Saya, beberapa kali ngrasakne dan mikir kalau sebenernya ini itu nggak begitu penting. Kalaupun mau ada acara seperti ini, mbok ya tulung kui kyai atau ustadznya debriefing dulu. Dikasih tahu baiknya hal-hal seperti apa yang layak dan patut dilempar ke khalayak atau tamu undangan atau masyarakat. Nek saya gatekne, para kyai atau ustad ini sering sekali menggunakan kata-kata yang nyrempet ke hubungan suami-istri, menggunakan gojegan-gojegan yang bagi saya wagu *oke,standar lucu memang beda-beda
Apa ya nggak sebaiknya hal-hal yang bersifat pribadi tersebut diberikan ke pengantin pas di kelas pelajaran pra-nikah aja. Kan ada toh, kelas pra-nikah bagi mereka yang mau menikah. Monggo digodog disitu, bagaimana doanya, bagaimana tata aturannya, bahkan sampai posisi-posisinya. Monggo, pak, tapi tolong jangan di acara perayaan nikahnya. Kesannya menjadi, pengantin berdua adalah bahan ledekan dan mereka harus siap menerima semua itu. Njenengan kan diundang, gojeg ki yo perlu, ning yo sak perlune wae.

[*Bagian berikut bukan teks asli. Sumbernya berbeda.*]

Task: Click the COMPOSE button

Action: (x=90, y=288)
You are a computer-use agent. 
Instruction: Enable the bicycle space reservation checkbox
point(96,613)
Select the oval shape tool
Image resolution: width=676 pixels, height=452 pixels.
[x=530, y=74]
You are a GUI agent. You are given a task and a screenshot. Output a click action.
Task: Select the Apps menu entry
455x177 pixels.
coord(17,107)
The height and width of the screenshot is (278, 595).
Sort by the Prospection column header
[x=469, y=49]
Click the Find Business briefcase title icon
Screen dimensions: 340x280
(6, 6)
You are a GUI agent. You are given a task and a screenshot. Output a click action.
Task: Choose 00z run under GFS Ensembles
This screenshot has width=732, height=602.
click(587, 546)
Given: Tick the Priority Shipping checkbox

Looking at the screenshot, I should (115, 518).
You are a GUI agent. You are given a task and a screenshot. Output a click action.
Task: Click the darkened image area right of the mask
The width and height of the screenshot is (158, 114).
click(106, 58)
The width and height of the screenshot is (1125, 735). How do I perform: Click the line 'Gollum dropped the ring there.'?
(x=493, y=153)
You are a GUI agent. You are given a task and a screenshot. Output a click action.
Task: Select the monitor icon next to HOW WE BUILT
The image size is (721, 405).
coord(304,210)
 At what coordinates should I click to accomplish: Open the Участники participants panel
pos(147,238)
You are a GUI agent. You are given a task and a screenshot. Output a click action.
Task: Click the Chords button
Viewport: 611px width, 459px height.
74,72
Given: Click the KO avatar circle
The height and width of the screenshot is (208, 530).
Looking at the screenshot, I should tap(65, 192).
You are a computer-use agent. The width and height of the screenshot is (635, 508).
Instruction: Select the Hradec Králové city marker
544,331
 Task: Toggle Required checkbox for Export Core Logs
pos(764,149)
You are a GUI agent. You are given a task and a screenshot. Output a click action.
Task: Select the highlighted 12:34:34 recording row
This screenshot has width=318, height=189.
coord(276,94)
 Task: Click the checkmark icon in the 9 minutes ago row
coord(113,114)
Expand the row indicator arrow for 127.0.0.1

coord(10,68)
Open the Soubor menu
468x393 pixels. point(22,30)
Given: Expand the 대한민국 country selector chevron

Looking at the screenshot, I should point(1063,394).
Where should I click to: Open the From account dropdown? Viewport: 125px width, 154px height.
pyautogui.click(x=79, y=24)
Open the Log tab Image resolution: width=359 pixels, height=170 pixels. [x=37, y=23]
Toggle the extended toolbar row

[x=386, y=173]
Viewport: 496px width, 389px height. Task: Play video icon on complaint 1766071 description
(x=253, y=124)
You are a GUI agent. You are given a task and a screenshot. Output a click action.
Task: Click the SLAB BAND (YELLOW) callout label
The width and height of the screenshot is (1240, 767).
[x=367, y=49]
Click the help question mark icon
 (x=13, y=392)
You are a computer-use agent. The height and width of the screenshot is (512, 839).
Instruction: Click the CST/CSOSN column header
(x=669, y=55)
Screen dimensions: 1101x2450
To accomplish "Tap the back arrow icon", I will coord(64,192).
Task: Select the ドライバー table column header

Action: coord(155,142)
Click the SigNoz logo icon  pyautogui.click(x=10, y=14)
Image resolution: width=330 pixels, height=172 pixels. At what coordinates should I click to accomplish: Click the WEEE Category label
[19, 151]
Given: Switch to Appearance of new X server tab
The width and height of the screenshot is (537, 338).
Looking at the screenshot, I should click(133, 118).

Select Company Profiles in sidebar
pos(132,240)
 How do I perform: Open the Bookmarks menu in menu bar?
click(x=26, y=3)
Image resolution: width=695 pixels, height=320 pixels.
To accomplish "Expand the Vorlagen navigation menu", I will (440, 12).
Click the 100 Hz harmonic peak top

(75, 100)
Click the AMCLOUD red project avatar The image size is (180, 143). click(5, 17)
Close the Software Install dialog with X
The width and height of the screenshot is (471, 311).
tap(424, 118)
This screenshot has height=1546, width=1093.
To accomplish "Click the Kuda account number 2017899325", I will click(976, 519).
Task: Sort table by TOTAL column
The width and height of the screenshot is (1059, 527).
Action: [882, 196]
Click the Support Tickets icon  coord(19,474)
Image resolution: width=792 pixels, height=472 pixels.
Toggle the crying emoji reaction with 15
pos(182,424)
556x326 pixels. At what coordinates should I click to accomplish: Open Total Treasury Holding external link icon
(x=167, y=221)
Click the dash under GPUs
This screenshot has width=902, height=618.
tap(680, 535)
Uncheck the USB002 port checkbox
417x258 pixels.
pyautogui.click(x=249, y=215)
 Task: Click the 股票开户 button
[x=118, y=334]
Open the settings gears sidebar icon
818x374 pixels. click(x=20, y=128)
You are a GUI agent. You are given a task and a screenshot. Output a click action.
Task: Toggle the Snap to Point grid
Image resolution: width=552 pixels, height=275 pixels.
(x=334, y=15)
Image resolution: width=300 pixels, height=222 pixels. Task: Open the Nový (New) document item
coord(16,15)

Bagi saya, itu tidak lucu. Sama sekali. Kenapa tidak memberikan wejangan yang umum-umum saja. Tentang bagaimana nanti cara hidup bertetangga dengan baik misalnya, karena kan menikah dan mempunyai keluarga itu otomatis membuat si pengantin menjadi keluarga baru yang ada konsekuensi lebih dalam hidup bertetangga. Lagi pula, ketika seseorang sudah memutuskan untuk menikah, mereka pasti juga sudah mempelajari kisi-kisi tentang pernikahan. Jadi, njenengan tidak perlu lah menjadi seseorang yang merasa paling tahu dan paling benar. Tulung, sak madyo saja.